Prior art methods of convergence measurement have involved cumbersome counting and identification of illuminated microscopic dots, or have required somewhat subjective adjustment of motion devices such as prisms for superimposing the misconverged primary color images. Electronic methods of convergence measurement can be found in U.S. Pat. No. 4,441,120 to Gerritsen. In this patent there is disclosed use of a quadrant-type photodetector for measuring the position of a line image. The Gerritsen method requires, however, one of the following somewhat objectionable techniques: precise mechanical adjustment of the split detector relative to a line image, or adjustment of synchronization timing signals to move the line image, or other deflection means to move the line image. The present invention avoids all of these troublesome techniques, using instead computer-controlled interaction between a split photodetector and the video signals of a bit-mapped or appropriate character-mapped display.
The present invention involves neither the physical displacement of the photosensitive detector nor the precise positioning upon the CRT's faceplate of either the photosensitive detector or the illuminated lines from which the convergence measurements are made. In accordance with the present invention, CRT color convergence measurements are made by means of a stationary, computer controlled quad detector capable of accurately detecting individual horizontal and vertical lines and of precisely measuring differences in position among the three lines representing the primary colors of red, green and blue. This measurement procedure eliminates inaccuracies arising from the staggered array of the phosphor dots on the CRT's faceplate as well as human errors involved in the positioning of the photosensitive detector and observing the relative positions of the various color lines.
Accordingly, it is an object of the present invention to provide for the more accurate measurement of electron beam convergence in a multi-electron beam CRT.
It is another object of the present invention to provide a computer-controlled, dual mode search procedure for locating and identifying the patterns illuminated on the faceplate of a CRT and for measuring the convergence of a plurality of electron beams incident upon the CRT's faceplate which form the thus illuminated patterns.
Yet another object of the present invention is to provide an arrangement for measuring electron beam convergence in a color CRT which eliminates measurement inaccuracies arising from the periodic array of phosphor dots or lines on the CRT's faceplate.
A further object of the present invention is to provide an electronic, computer-controlled arrangement for measuring color convergence in a multi-electron beam CRT display which eliminates the requirements of mechanical adjustment, human observation, or electron beam synchronization or deflection manipulation.
The appended claims set forth those novel features which characterize the invention.

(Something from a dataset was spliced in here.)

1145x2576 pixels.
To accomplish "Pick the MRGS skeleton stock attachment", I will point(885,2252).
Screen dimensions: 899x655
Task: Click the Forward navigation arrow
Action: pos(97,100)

However, the invention itself, as well as further objects and advantages thereof, will best be understood by reference to the following detailed description of a preferred embodiment taken in conjunction with the accompanying drawings, where like reference characters identify like elements throughout the various figures, in which:
FIG. 1 is a simplified schematic and block diagram of a system for measuring electron beam convergence in a color CRT in accordance with the present invention;
FIGS. 2a-2f illustrate the positions of phosphor dot images upon a quad detector as utilized in the present invention;
FIGS. 3a-3d illustrate the coarse search routine employed in the present invention in locating the position of the convergence detector on the faceplate of a CRT;
FIG. 4 is a simplified schematic diagram of a quad detector as utilized in a preferred embodiment of the present invention wherein the displacement between, or misconvergence, of the red, green and blue lines is illustrated;
FIG. 5 shows the quad detector of FIG. 4 wherein the relative positions of two adjacent horizontal scan lines are illustrated for use in the step-wise fine search routine in precisely locating a given horizontal or vertical line; and
FIG. 6 is a flow chart illustrating the sequence of operations carried out under the control of a microcomputer in measuring electron beam convergence in a color CRT in accordance with the principles of the present invention.
Referring to FIG. 1, there is shown a simplified schematic and blook diagram of a convergence measurement system 10 for measuring the color convergence in a multi-electron beam cathode ray tube (CRT) 14 in accordance with the present invention.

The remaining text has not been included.